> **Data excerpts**
---*---

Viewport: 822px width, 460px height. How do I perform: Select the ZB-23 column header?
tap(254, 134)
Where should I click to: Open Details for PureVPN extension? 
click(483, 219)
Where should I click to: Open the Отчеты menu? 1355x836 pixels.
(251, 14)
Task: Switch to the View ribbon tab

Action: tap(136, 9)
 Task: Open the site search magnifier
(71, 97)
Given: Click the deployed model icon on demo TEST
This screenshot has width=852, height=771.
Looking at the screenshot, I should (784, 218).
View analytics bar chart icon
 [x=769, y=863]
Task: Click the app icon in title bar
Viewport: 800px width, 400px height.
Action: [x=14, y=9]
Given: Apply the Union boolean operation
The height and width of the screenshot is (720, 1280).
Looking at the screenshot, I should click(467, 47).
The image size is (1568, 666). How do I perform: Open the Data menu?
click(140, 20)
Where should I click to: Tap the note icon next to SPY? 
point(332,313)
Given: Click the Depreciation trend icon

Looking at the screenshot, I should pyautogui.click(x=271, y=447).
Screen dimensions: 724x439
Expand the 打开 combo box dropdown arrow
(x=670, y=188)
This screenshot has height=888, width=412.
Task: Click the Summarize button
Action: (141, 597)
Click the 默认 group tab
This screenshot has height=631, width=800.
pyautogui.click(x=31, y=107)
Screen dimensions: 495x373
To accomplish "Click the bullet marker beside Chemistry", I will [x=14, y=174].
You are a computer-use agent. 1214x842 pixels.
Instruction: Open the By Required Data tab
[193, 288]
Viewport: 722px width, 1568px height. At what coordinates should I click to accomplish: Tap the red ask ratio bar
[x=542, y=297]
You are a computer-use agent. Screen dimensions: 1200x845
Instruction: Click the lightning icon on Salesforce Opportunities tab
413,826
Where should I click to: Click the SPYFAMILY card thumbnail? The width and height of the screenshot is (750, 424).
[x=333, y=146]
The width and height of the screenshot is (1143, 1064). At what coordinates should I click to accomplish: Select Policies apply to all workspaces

---*---

> **EXERCISE AIM**
Could you retype exactly the lines above, starting at the line that contains "Given: Click the Depreciation trend icon" and ending at the line that contains "You are a computer-use agent. 1214x842", and nothing more?

> **SOLUTION TO THIS EXERCISE**
Given: Click the Depreciation trend icon

Looking at the screenshot, I should pyautogui.click(x=271, y=447).
Screen dimensions: 724x439
Expand the 打开 combo box dropdown arrow
(x=670, y=188)
This screenshot has height=888, width=412.
Task: Click the Summarize button
Action: (141, 597)
Click the 默认 group tab
This screenshot has height=631, width=800.
pyautogui.click(x=31, y=107)
Screen dimensions: 495x373
To accomplish "Click the bullet marker beside Chemistry", I will [x=14, y=174].
You are a computer-use agent. 1214x842 pixels.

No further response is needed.